*AUFGABEN*
[1] Erklären Sie anhand des Interviews mit Stephan Nierwetberg, warum bei ihm schon zu Beginn der eigentlichen Ausbildung viel Basiswissen vorhanden war.
[2] Führen Sie das Interview mit Stephan Nierwetberg nach der letzten Frage fort.

*TEXTAUSZUG*
----------------------------------------
Im Jahre 1989 hat Stephan Nierwetberg bei den P&P-Studios angefangen zu arbeiten als frisch gelernter Tonmeister von der SAE. Heute ist er Inhaber und Geschäftsführer der Regensburger Audioagentur. Doch wie kam er zu den P&P-Studios und was macht er, wenn er mal nicht im Studio sitzt? Das alles und noch vieles mehr erfahren Sie in diesem Interviewartikel.
Moritz: Wie bist du überhaupt zum Sounddesign bzw. Produzieren gekommen?
Stephan: Ich habe eine 16-monatige Audioengineer Ausbildung bei der SAE in München gemacht. Ich hatte bereits während meiner Jugend-, Schul- und Studienzeit viel mit Aufnahmegeräten experimentiert und gearbeitet, so dass schon bei Beginn der eigentlichen Ausbildung viel Basiswissen da war. Eines Tages hing dort am schwarzen Brett ein Zettel, auf dem stand, dass die P&P-Studios aus meiner Heimatstadt in Regensburg Verstärkung suchen, was natürlich ein riesen Zufall war! Ich stellte mich vor und wurde als freier Mitarbeiter (Tonmeister) eingestellt. So konnte ich schon während meiner Ausbildung dort arbeiten und Erfahrungen sammeln. Bei den P&Ps ging und geht es im Kerngeschäft um die Produktion von Radiospots. Ich war also dort Tonmeister für das Aufnehmen der Sprache, Musik- und Geräuschauswahl, montieren dieser Elemente – damals noch mithilfe einer Mehrspurbandmaschine – und das Abmischen auf das Masterband. Sehr bald wurde aber meine Haupttätigkeit das Komponieren und Produzieren von Werbemusik (sog. Jingles) für die Kunden.
Moritz: Wolltest du schon immer in diesen Bereich arbeiten?
----------------------------------------
*BEREITGESTELLTE ANGABEN*

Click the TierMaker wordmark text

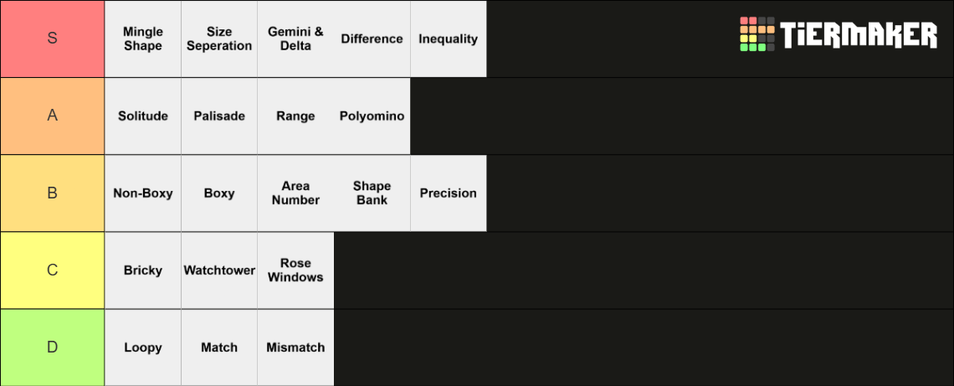(x=859, y=34)
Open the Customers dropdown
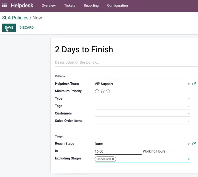 tap(142, 113)
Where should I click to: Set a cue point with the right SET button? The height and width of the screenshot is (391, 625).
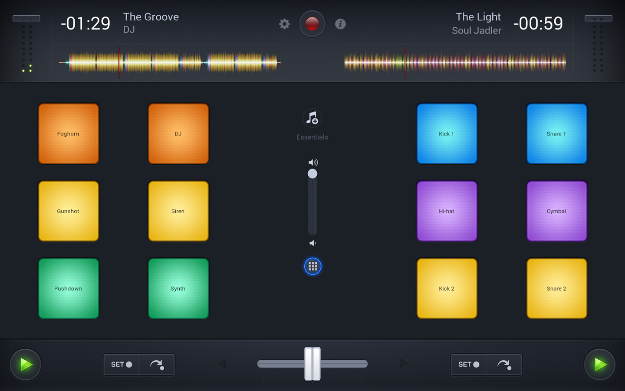point(468,364)
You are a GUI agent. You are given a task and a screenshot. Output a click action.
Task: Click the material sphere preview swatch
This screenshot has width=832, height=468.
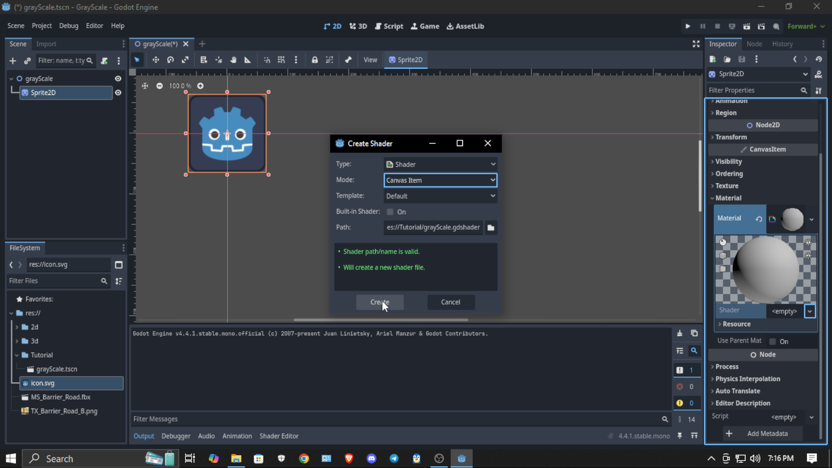click(792, 219)
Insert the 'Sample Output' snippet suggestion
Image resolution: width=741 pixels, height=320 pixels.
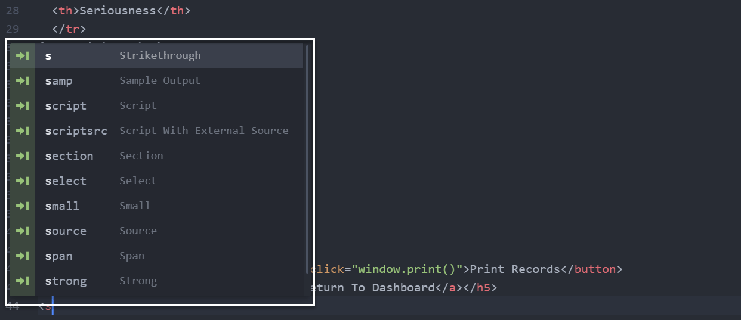pos(160,80)
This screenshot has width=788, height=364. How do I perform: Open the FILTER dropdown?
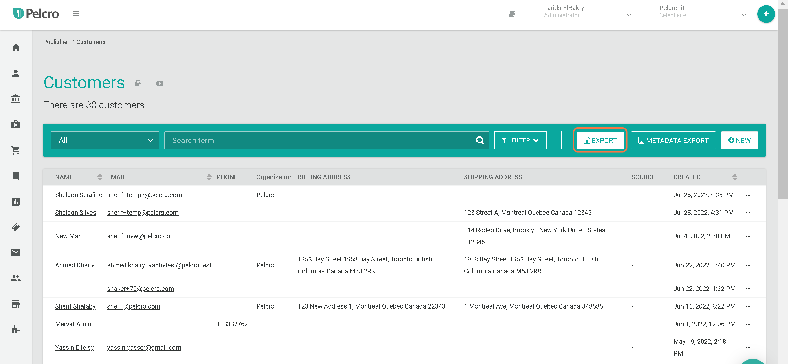[x=520, y=140]
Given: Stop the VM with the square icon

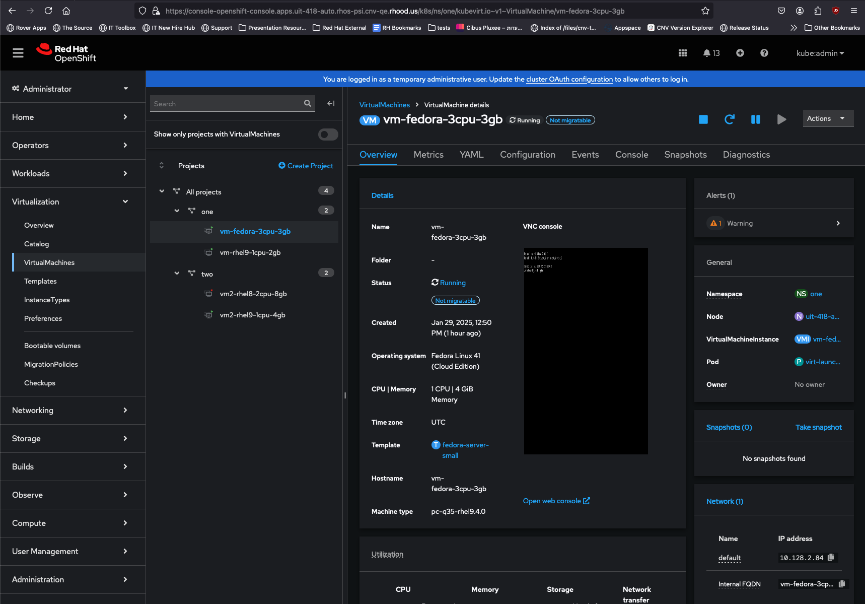Looking at the screenshot, I should pyautogui.click(x=703, y=119).
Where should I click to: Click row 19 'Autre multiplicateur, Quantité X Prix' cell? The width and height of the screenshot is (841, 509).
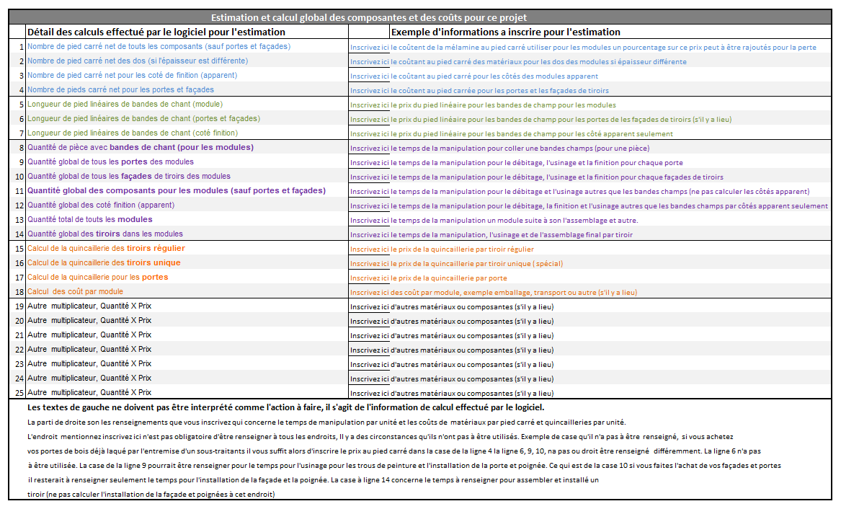(89, 306)
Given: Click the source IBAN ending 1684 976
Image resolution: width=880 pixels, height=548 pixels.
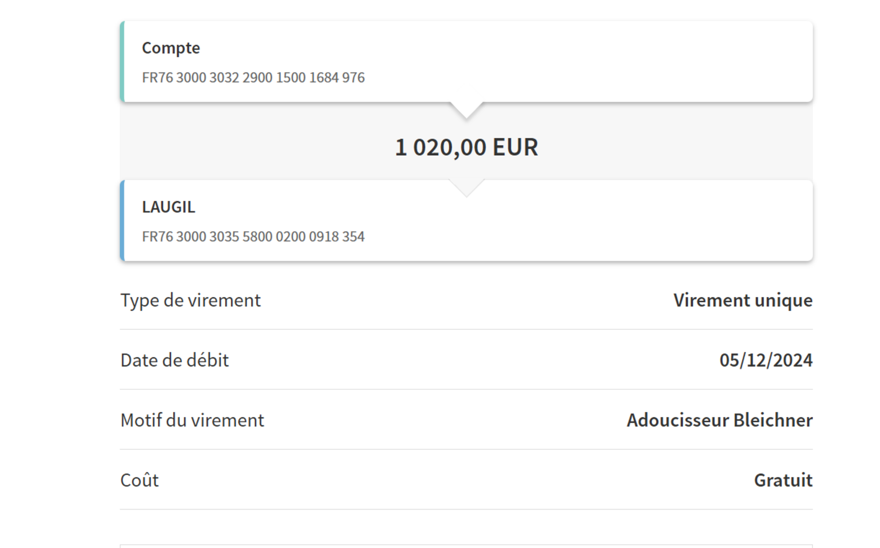Looking at the screenshot, I should click(253, 78).
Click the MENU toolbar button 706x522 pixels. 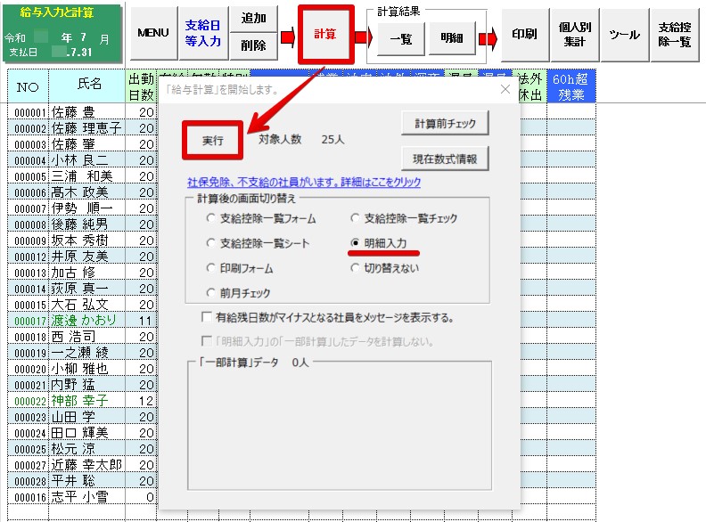[153, 33]
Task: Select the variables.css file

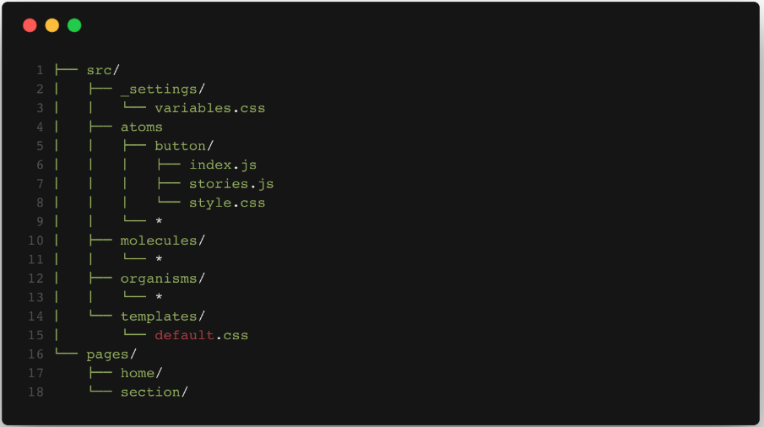Action: click(x=209, y=108)
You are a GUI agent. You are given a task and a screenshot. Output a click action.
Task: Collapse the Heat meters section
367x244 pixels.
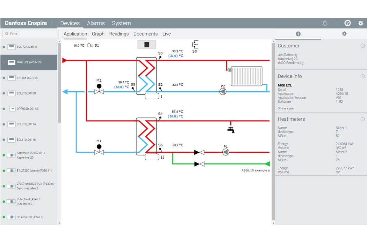click(x=362, y=119)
----------------------------------------
*LÖSUNGEN*
[1] Er hatte bereits während seiner Jugend-, Schul- und Studienzeit viel mit Aufnahmegeräten experimentiert und gearbeitet.

[2]
Stephan: Die Aussicht, nur als Musiker/Studiomusiker im Pop –Bereich erfolgreich zu werden, war mir zu vage. Daher war für mich die Kombination mit einem tontechnischen Beruf eine optimale Kombination. Insofern wollte ich zwar nicht speziell in die Spotproduktion, sondern die Tonmeisterei beherrschen und am Mischpult sitzen, aber durch meinen vorherigen Weg hat sich das dann eben so ergeben.
Moritz: Was hast du vorher gemacht?
Stephan: Vorher habe ich 12-Semester Jura studiert. Ich wollte in der Oberstufe an die Musikakademie gehen, aber man riet mir, zuerst mein Abi fertig machen. Heute bin ich froh, dass ich darauf gehört habe und nicht auf die Musikakademie gegangen bin, da ich dort im „klassischen Fach“ gelandet wäre, wo doch mein Musikerherz eigentlich mehr für die Pop- und Jazzmusik schlägt, also mehr für die Musik des 20./21. Jahrhunderts.
Moritz: Wie sieht ein Arbeitstag bei dir aus, oder kann man das pauschal nicht genau sagen?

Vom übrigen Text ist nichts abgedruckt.